Glencore’s radioactive shock for the cobalt market
Glencore’s Katanga mine in the Democratic Republic of Congo (DRC) was supposed to transform the cobalt market. After two years of being offline, Katanga’s ramp-up was going to add 11,000 tonnes to global supply this year. The surge, equivalent to 10% of world production last year, would flip the global market from supply shortfall to surplus. That was the idea anyway. Katanga’s cobalt, however, has turned out to be radioactive. Glencore’s operating subsidiary, Katanga Mining, has found uranium with “low levels of radioactivity” in its cobalt hydroxide product.

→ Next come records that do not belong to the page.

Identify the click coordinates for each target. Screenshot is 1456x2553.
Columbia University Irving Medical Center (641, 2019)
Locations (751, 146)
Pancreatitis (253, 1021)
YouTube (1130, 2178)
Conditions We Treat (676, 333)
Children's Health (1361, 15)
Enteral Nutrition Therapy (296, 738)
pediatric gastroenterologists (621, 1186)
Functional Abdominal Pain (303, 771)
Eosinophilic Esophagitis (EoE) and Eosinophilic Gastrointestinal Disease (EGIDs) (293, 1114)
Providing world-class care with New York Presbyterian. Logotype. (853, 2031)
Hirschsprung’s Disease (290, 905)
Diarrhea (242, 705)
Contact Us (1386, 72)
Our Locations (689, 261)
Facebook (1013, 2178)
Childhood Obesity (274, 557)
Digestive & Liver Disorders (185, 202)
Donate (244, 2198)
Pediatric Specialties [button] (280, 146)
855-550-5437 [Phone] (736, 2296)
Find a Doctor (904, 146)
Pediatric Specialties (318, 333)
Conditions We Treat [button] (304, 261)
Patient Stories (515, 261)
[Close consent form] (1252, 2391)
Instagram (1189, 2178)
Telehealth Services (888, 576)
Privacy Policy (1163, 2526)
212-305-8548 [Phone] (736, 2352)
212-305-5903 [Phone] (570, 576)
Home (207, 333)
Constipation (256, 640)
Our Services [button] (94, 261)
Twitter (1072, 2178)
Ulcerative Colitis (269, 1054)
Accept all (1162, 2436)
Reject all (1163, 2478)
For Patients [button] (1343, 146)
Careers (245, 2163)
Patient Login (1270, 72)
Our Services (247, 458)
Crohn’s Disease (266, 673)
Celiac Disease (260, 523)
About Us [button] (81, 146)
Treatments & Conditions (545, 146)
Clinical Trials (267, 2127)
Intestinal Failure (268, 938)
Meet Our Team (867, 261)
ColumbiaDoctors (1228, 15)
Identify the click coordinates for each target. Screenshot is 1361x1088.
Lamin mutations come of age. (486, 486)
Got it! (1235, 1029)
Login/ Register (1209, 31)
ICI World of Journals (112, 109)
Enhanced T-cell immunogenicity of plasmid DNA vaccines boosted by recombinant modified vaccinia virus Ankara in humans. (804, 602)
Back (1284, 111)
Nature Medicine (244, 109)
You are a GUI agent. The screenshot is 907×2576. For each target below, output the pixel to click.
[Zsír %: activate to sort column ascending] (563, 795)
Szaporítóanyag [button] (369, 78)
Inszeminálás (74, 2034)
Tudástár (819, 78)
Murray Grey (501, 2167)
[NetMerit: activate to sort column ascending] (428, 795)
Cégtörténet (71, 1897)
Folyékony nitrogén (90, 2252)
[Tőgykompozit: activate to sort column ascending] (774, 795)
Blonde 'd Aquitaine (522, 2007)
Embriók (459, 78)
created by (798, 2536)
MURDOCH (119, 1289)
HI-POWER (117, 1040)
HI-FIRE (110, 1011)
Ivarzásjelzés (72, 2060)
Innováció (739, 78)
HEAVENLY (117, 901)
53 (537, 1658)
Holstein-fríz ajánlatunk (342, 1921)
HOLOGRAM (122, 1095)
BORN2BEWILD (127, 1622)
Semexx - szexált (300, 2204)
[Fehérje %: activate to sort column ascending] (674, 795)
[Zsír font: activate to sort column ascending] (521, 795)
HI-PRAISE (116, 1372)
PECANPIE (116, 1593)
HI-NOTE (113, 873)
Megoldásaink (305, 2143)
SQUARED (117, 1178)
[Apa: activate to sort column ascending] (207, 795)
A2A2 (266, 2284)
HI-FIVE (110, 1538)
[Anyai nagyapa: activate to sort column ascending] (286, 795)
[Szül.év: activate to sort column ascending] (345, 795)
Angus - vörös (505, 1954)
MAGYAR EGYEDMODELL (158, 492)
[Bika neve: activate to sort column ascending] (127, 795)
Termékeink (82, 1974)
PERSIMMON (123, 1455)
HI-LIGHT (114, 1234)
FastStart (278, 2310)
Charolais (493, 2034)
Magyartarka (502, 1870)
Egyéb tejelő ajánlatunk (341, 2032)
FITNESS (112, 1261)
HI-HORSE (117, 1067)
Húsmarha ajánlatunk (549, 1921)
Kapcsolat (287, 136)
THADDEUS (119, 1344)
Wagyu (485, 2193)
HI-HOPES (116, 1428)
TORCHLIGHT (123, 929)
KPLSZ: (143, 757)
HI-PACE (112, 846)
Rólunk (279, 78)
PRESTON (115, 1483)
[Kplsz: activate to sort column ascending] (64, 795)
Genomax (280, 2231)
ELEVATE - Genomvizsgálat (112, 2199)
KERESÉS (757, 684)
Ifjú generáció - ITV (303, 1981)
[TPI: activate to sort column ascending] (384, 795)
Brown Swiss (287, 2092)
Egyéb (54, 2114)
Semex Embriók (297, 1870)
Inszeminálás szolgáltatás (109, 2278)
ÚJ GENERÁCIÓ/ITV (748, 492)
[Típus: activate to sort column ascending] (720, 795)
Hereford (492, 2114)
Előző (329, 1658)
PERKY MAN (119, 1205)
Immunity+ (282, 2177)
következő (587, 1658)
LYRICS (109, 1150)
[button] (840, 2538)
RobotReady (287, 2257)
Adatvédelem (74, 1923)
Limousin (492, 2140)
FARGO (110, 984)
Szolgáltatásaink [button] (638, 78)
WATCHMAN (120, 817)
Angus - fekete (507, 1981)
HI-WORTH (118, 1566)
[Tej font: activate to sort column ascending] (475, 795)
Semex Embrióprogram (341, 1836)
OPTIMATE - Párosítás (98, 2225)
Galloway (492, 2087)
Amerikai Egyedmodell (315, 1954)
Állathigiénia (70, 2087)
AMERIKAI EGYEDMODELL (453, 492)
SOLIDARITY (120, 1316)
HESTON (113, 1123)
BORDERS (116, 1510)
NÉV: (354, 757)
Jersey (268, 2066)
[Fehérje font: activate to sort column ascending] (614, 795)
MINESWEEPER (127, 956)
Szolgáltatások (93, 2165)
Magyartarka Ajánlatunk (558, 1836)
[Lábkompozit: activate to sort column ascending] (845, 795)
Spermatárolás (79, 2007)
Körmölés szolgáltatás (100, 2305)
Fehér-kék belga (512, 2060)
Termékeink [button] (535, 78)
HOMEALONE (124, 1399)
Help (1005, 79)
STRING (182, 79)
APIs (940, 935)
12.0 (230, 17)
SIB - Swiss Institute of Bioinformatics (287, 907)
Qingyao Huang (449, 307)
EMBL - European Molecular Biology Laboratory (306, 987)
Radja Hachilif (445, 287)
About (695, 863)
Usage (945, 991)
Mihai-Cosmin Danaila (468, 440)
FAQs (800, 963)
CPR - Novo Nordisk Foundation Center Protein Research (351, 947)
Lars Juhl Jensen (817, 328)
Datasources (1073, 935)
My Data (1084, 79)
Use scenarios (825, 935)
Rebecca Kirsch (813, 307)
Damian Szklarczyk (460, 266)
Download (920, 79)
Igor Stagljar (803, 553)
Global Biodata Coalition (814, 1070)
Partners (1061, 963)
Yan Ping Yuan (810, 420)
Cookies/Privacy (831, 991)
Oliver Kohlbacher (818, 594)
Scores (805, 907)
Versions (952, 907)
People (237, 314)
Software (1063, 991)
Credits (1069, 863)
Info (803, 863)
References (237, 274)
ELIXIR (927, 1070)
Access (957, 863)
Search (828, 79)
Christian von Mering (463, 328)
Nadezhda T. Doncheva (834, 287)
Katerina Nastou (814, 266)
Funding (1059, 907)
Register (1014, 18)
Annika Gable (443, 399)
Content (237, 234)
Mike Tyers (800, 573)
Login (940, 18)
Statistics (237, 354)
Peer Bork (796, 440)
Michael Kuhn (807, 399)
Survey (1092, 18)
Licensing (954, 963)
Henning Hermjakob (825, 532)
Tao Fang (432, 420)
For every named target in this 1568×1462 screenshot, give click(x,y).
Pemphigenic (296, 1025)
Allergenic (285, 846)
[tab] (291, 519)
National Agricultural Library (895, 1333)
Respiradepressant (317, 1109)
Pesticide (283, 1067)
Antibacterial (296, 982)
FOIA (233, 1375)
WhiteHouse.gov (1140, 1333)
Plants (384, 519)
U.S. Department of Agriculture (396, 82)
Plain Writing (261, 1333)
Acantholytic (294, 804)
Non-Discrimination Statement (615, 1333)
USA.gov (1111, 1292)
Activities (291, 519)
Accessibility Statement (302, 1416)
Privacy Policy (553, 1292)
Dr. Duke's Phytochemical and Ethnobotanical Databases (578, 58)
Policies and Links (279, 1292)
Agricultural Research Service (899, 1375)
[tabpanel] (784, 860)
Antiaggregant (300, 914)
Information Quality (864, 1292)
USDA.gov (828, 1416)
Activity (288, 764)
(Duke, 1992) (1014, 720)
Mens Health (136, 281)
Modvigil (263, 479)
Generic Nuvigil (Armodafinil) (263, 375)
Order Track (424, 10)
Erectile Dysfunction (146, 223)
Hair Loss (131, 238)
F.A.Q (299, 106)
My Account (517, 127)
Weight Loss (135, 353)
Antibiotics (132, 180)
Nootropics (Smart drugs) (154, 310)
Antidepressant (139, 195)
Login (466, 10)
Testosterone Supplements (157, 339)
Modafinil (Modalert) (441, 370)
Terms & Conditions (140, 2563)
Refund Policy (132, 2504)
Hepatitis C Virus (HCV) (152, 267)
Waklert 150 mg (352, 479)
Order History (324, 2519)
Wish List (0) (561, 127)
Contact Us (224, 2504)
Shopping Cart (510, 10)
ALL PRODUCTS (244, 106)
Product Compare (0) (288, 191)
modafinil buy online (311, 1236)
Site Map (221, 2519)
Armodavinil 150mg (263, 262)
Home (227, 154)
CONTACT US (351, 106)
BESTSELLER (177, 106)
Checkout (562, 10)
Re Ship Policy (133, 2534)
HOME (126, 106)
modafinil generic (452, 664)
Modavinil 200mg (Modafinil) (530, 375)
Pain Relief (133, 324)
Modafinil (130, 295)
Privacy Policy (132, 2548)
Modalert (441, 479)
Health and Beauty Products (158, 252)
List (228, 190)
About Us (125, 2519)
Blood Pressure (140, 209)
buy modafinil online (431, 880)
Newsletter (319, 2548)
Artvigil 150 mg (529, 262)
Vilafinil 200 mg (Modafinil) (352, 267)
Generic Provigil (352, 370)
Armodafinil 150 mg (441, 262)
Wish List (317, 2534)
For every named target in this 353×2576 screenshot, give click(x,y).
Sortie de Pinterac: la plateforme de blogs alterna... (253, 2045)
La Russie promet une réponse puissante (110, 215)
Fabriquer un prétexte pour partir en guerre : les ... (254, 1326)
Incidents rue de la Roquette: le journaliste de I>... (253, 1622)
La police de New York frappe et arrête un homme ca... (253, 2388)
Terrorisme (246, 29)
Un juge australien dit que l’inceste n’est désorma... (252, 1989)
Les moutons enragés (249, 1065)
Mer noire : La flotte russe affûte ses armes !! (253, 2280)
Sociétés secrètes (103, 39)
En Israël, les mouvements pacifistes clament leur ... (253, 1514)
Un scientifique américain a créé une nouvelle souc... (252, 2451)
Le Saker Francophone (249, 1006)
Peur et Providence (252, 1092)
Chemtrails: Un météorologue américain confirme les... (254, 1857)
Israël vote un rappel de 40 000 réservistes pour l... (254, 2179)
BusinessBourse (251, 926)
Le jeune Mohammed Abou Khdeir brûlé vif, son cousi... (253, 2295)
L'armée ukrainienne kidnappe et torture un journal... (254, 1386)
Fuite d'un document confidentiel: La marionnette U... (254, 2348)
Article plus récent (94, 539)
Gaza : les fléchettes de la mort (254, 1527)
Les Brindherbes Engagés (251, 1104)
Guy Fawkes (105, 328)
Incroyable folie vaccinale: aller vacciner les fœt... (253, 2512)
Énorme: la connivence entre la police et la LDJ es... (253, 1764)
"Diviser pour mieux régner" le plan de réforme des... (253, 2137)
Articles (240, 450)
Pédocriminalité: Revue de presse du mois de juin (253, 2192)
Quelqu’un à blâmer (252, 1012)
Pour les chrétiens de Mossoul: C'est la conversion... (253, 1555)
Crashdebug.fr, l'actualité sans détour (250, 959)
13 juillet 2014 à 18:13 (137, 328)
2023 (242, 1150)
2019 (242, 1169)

Not enough to pose a health and safety scare, but enough to prevent the material being handled by ports. Katanga will keep producing but it has suspended cobalt sales until it has built an ion-exchange plant to remove the uranium.
The cobalt supply wave has been postponed until the second half of next year.
That may be good news for investors who have watched prices slump from more than $90,000 a tonne in the second quarter to $55,000 today. But it’s hardly reassuring for buyers, underlining the fragility of a supply chain that still overwhelmingly depends on the mines of the DRC. Katanga’s Kamoto mine produced 6,450 tonnes of cobalt in hydroxide in the first nine months of this year, seemingly on track to hit Glencore’s 2018 guidance of 11,000 tonnes before a further build to 34,000 tonnes next year.
Production will continue, with material being stored on site before being treated in the new ion-exchange plant, which will be constructed at a cost of $25mn by the end of the second quarter next year.
As of Katanga’s announcement on November 6, there were already 1,472 tonnes of cobalt product grounded by the sales suspension.
The company expects to be able to process all accumulated stocks over the second half of next year.
That is assuming everything goes according to plan.
Analysts at Wood Mackenzie note that the ion-exchange treatment “should not be particularly challenging on a technical level”. But Research Director Gavin Montgomery and Research Analyst Milan Thakore go on to warn that the various logistics problems in the DRC could increase the risk of delays.
Katanga is by no means the only company ramping up cobalt production in the DRC to feed fast-growing demand from the electric vehicle battery sector, but it is by far the biggest.
By the end of next year it will represent 21% of Wood Mackenzie’s base-case global mine supply forecast.
The immediate impact of Katanga’s sales suspension on the cobalt market is likely to be subdued.
A surge of cobalt intermediate products, such as hydroxide from the DRC, is causing indigestion in China, where it is processed into battery-grade cobalt salts. Cobalt sulphate prices have been under pressure, according to Fastmarkets MB, “with discounts against metal prices widening as a result of weak demand and the continued impact of increasing salts production” (“Battery Raw Material Market Tracker”, November 6, 2018). Cobalt metal prices, meanwhile, have been knocked by a sell-off on the Wuxi Stainless Steel Exchange, Fastmarkets MB says, with some producers even considering cutting production rates to protect margins. International prices have held up better, but $55,000 quoted on the London Metal Exchange is a far cry from its March high of $95,250.
A soggy physical market was neatly summed up by Canadian nickel-cobalt producer Sherritt in its third-quarter report. “Low physical demand and current cobalt oversupply is likely to keep market conditions subdued through the end of 2018,” it said. The cobalt market, in other words, can live without Katanga’s production for now, with the announcement potentially serving to stabilise sliding prices.
The cumulative impact, however, will build over time and disrupt pricing along the cobalt products chain. “The importance of Katanga to the cobalt story cannot be overstated,” WoodMac says.
“Just as the company’s guidance issued late last year quickly cast a cloud of oversupply over the medium term, so has this latest news suddenly created the threat of near-term tightness.” And, of course, the concomitant threat of a delayed supply surge in the second half of next year once Katanga resumes sales.
The Katanga announcement has merely instilled a new dose of volatility into a market that is still recovering from its last supercharged rally.
It’s another reminder that when it comes to cobalt, most supply roads still lead to only one country.
The DRC accounted for more than 60% of the world’s mined cobalt last year, according to S&P Global Market Intelligence. Maybe more, depending on how much artisanal cobalt seeped out from the country. It is also accounting for most of the new supply being brought on stream to feed accelerating demand for cobalt in lithium-ion batteries.
At the end of the supply chain, automotive companies have already been fretting about the DRC’s problematic mix of political instability, regulatory unpredictability and artisanal mining.
Tesla’s Elon Musk would like to engineer cobalt out of his next generation of batteries altogether, or at least get it “to almost nothing”.
That may yet prove a tall technical order, but it is symptomatic of the pressures to minimise cobalt usage in the electric vehicle revolution. Katanga’s radioactive cobalt will do nothing to assuage the sector’s concerns about its volatile reliance on the DRC.